A divergent sequence whose average sequence converges

It is not possible to find such a sequence. I'll do it for functions, this will give an alternative way.

Assume a locally integrable function $f$ on $[0,+\infty)$ tends to $+\infty$ at $+\infty$. We will show that the antiderivative $F(x)=\int_0^xf(t)dt$ satisfies $$ \lim_{x\rightarrow+\infty}\frac{F(x)}{x}=+\infty. $$

Fix $C>0$. Then there is $x_0>0$ such that $f(x)\geq 2C$ for all $x\geq x_0$. Thus $$ F(x)=\int_0^{x_0}f+\int_{x_0}^xf\geq 2C(x-x_0)+\int_0^{x_0}f=2Cx+D $$ hence $$ \frac{F(x)}{x}\geq 2C+\frac{D}{x}\qquad\forall x\geq x_0. $$ Now there is $x_1>x_0$ such that $D/x\geq -C$ for all $x\geq x_1$. Therefore $$ \frac{F(x)}{x}\geq 2C+\frac{D}{x}\geq 2C-C=C\qquad\forall x\geq x_1. $$ So we have show that $F(x)/x$ tends to $+\infty$ as claimed.

Now apply this to series which fulfill your assumptions. One way to do that is to construct a piecewise constant function $f$ which takes the value $a_n$ on $[n,n+1)$. Then $f(x)$ behaves like $a_n$, and $F(x)$ like the partial sums.


Sequence $(\ln \ln n)$ does not satisfy your condition. No sequence can satisfy your condition if $\lim a_n = +\infty$.

Suppose the sequence $(a_n)$ satisfies your condition and converges to positive infinity. Let $b_n = \frac{1}{n}\sum_{i=1}^n a_i$. We shall prove that $(b_n)$ is unbounded.

Let $A$ be an arbitrary positive number. There is an $n_0 \in \mathbb{N}$ such that for any $n \geq n_0$ we have $a_n > A$. Then, for any $n \geq n_0$, $$ b_n = \frac{1}{n}\left(\sum_{i=1}^{n_0}a_i + \sum_{i=n_0+1}^n a_i\right) \geq \frac{A(n-n_0)+const}{n} $$ As $n $ goes to $\infty$, the RHS converges to $A$, which means that for a sufficiently large $n$ we have $b_n > A - 1$. Since $A$ is arbitrary, sequence $(b_n)$ is unbounded and doesn't have a finite limit.

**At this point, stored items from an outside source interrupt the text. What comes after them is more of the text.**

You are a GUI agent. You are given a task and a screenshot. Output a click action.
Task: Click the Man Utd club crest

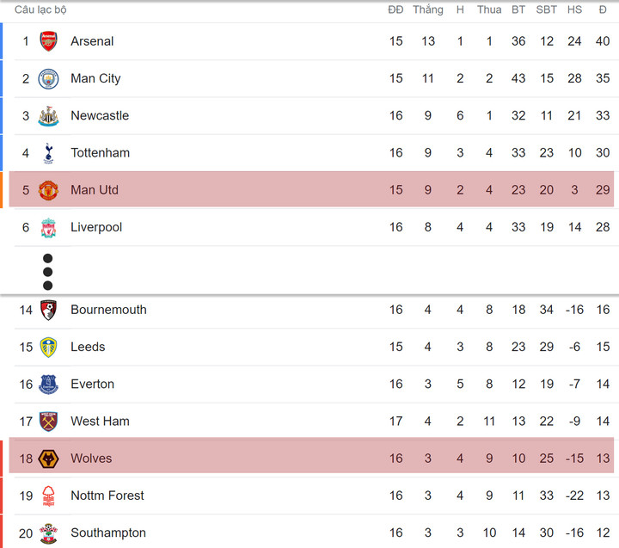click(x=48, y=190)

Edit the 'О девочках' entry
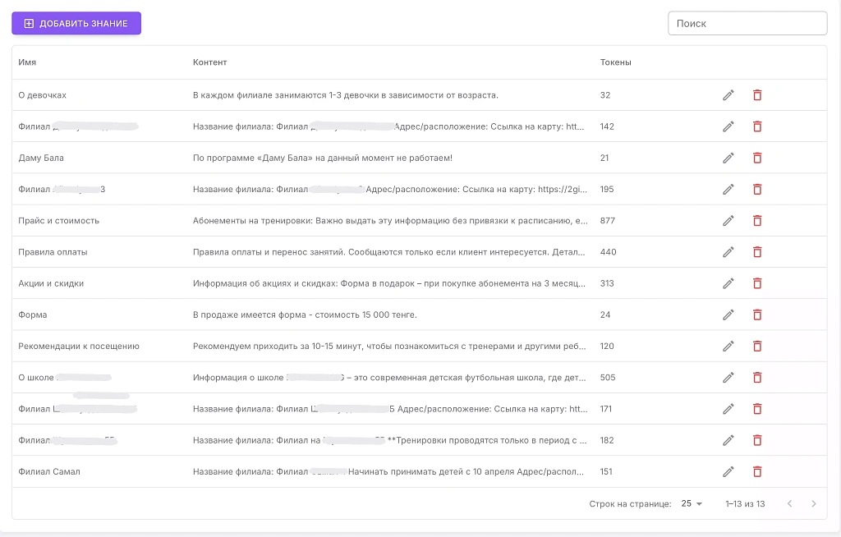[728, 95]
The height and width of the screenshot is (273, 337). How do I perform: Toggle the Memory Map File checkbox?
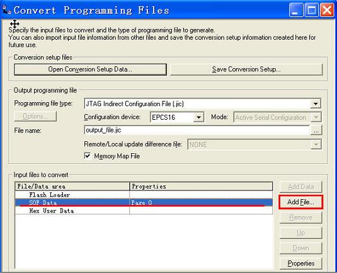click(88, 156)
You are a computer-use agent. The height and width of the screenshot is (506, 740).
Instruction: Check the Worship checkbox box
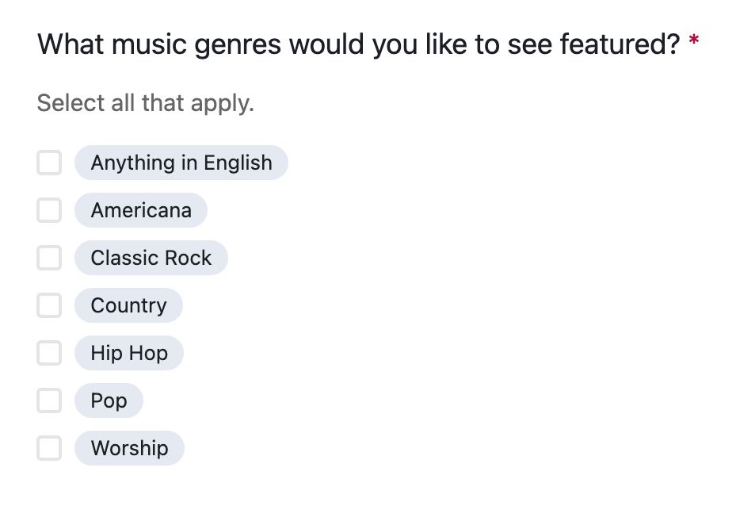point(49,448)
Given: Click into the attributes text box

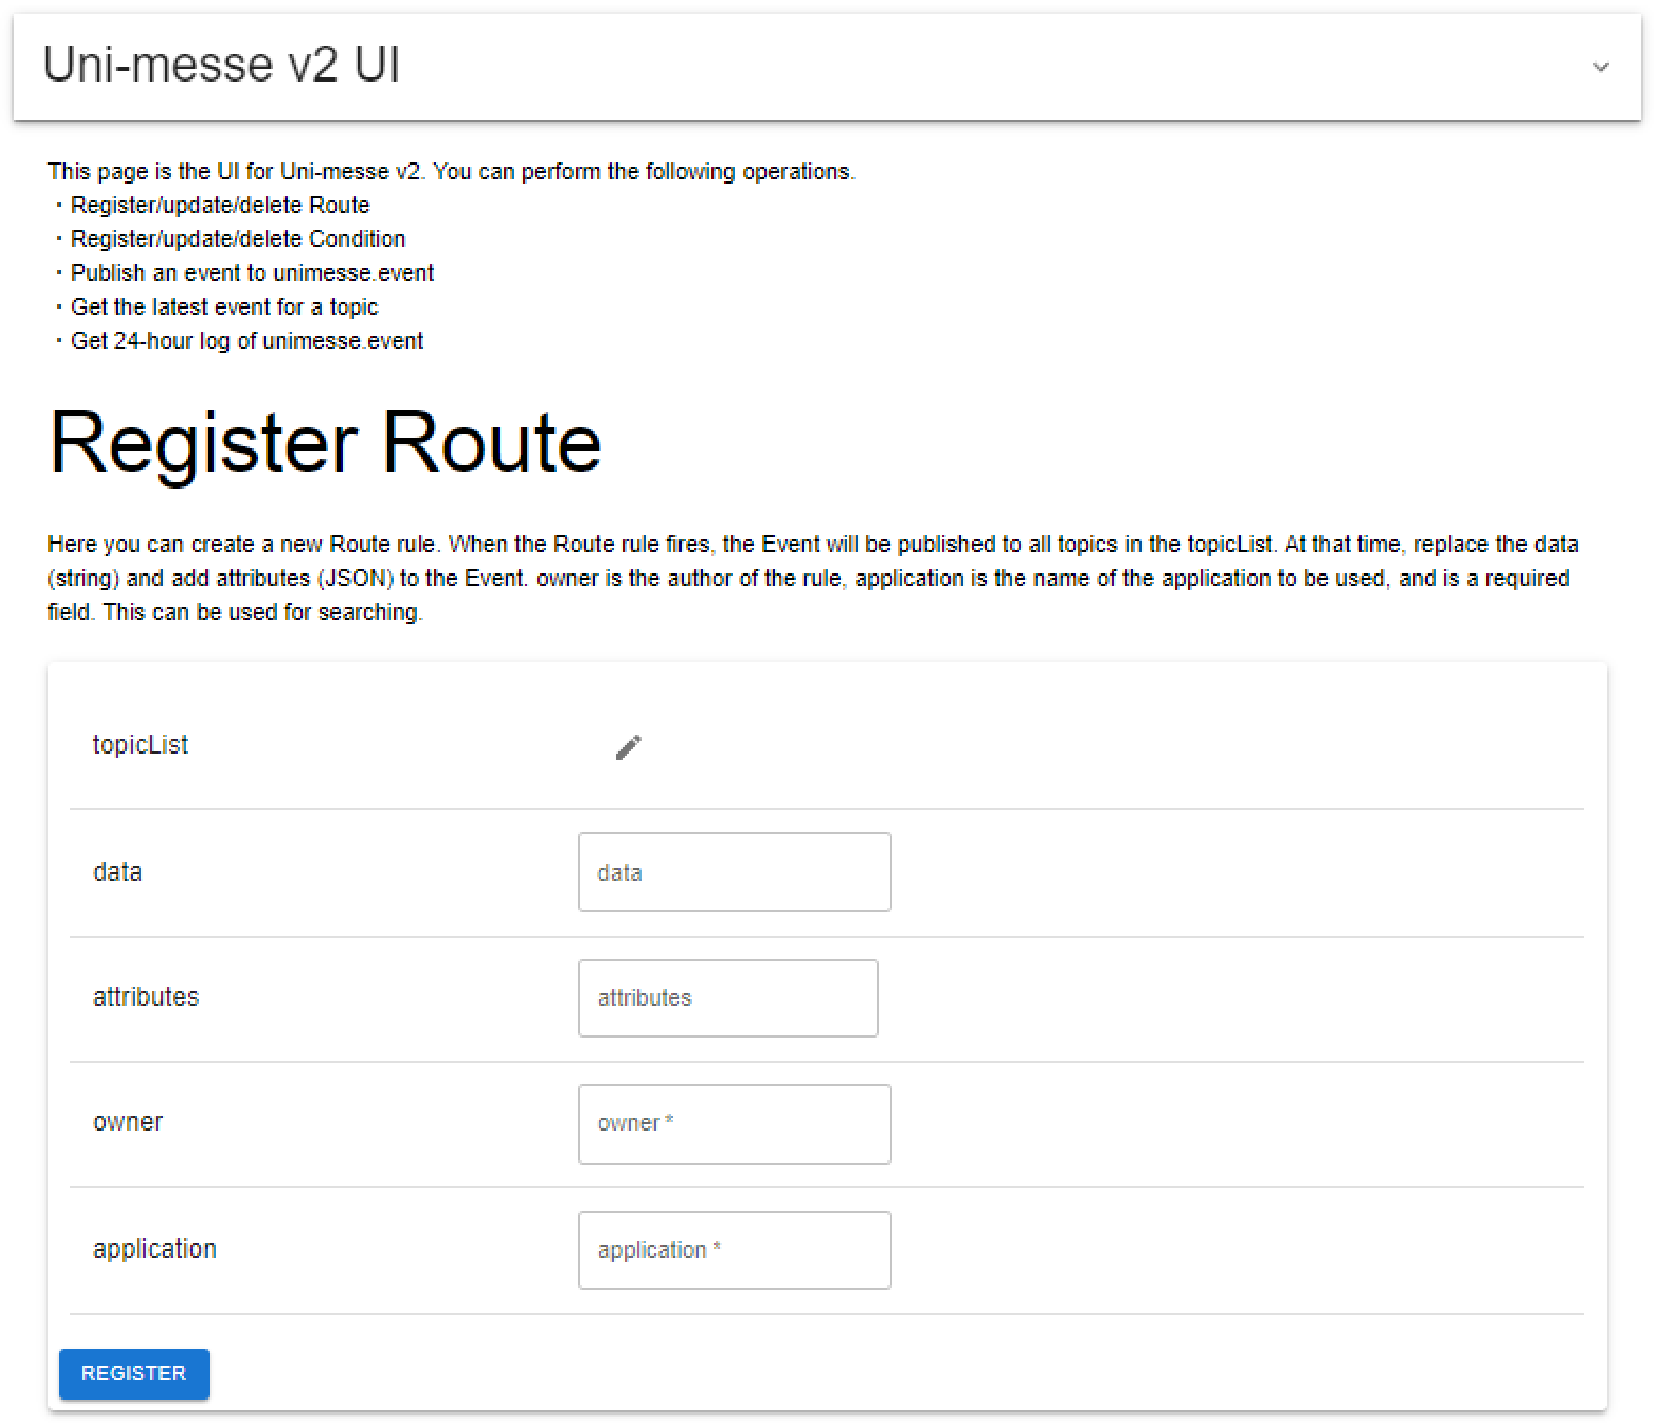Looking at the screenshot, I should click(x=727, y=997).

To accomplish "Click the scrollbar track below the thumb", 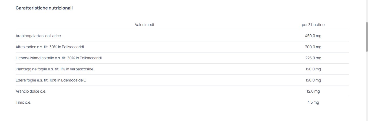I will 367,86.
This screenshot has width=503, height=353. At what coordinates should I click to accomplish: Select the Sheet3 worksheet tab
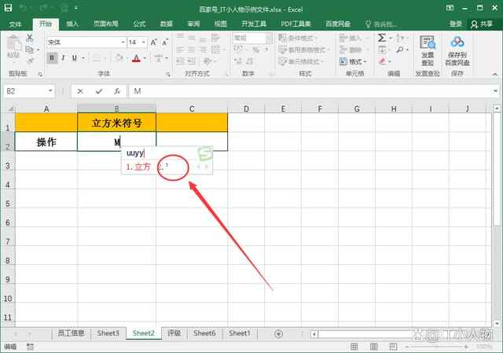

Still, if $a_n \to \infty$ means unsigned infinity, then one can build such an example. For instance: $$ a_n = (-1)^n \ln \left[\frac{n+1}{2}\right]. $$


In fact, we have the following Abelian theorem:

Theorem. If $a_n \to \alpha$ for some $\alpha \in [-\infty. \infty]$, then its average also tends to the limit $\alpha$. That is,

$$\lim_{n\to\infty} a_n = \alpha\in [-\infty. \infty] \quad\Longrightarrow\quad \lim_{n\to\infty}\frac{1}{n} \sum_{k=1}^{n} a_k = \alpha. $$

The proof for the case $\alpha = \pm\infty$ does not differ so much from that for the finite case.